State and local governments make payroll with public money, which is why this news organization launched its annual I-Team Payroll Project this month to provide the public with details on how government employees are compensated.
The Payroll Project includes a searchable online database of 388,643 salaries — and counting — from employees in state government, as well as area counties, school districts, cities, townships, villages and other local entities such as libraries.
The Payroll Project is assembled using Ohio public records law. This week, March 11-17, is National Sunshine Week, a time to raise awareness of the importance of transparency in government and access to public records.
Dennis Hetzel, president of the Ohio News Media Association, said there’s good reason public employees’ payroll and personnel records should be accessible.
“These are taxpayer dollars and there’s no accountability if you don’t know how the money is being spent,” he said.
The database currently has the salaries of public employees who earned at least $50,000 — Ohio’s median household income is $50,674, according to the U.S. Census Bureau. It includes state employees and numerous government in our region for the years 2014 through 2016. We are gathering 2017 payroll data and updating the database as information is received.
The Payroll Project does more than provide links to individual salaries.
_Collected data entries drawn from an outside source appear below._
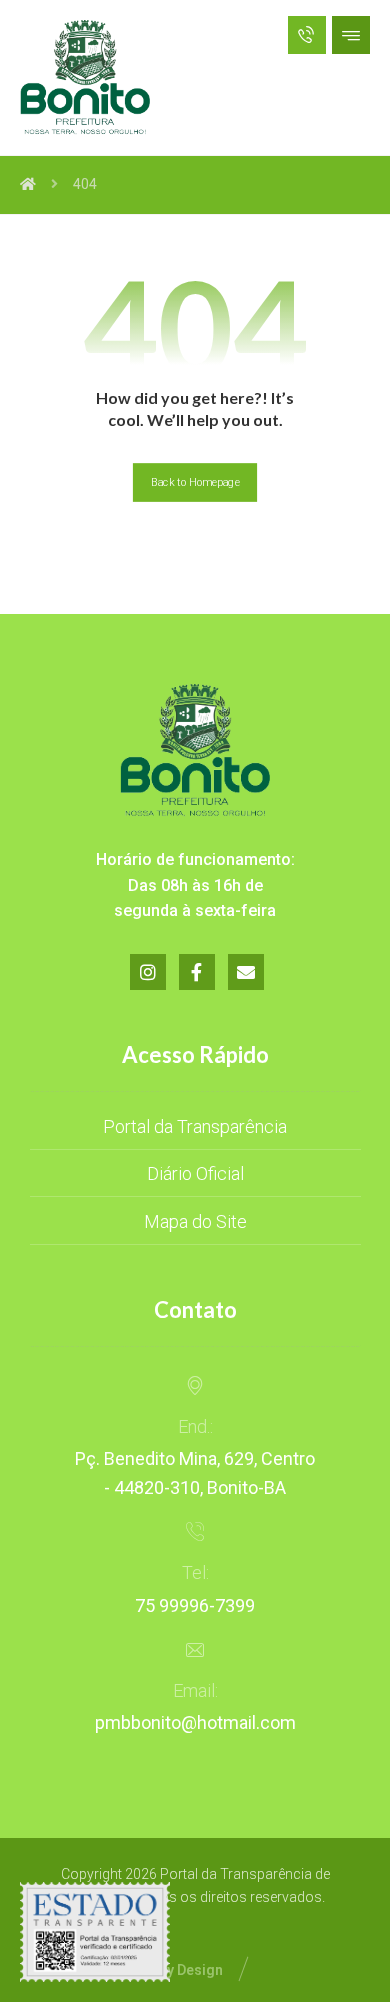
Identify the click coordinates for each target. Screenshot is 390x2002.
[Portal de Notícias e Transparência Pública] (85, 77)
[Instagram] (148, 972)
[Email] (246, 972)
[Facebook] (197, 972)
It helps identify trends and makes government accountable for its decisions. Here are some of the findings from the Payroll Project in recent years:
- The city of Kettering hired new firefighters last year to bring down the amount of overtime put on firefighters revealed on the Payroll Project.
- State lawmakers voted to give local elected officials 5 percent annual pay raises while giving state employees 2.5 percent annual pay raises.
- Departing Dayton city administrators boost their pay when they leave with a payout from the city’s controversial “executive savings plan.”
- Ohio taxpayers are on the hook for more than $444 million owed to state employees for unused vacation and sick leave payouts, a benefit available to few in the private sector.
- Three years after the Greater Dayton RTA’s union chief told the I-Team that the days of bus drivers pulling in six figures with overtime was “long gone,” the agency paid five drivers more than $100,000.
- Local school superintendents generally earn less than the national average in base salary, but many receive contract perks that far exceed their peers in other parts of the country.
- Central State University improved its finances in part by trimming its administrative staff and cutting payroll. Wright State University meanwhile is facing a budget crisis after years of over-spending.
- Male state of Ohio employees are paid, on average, nearly 6 percent more than female state employees.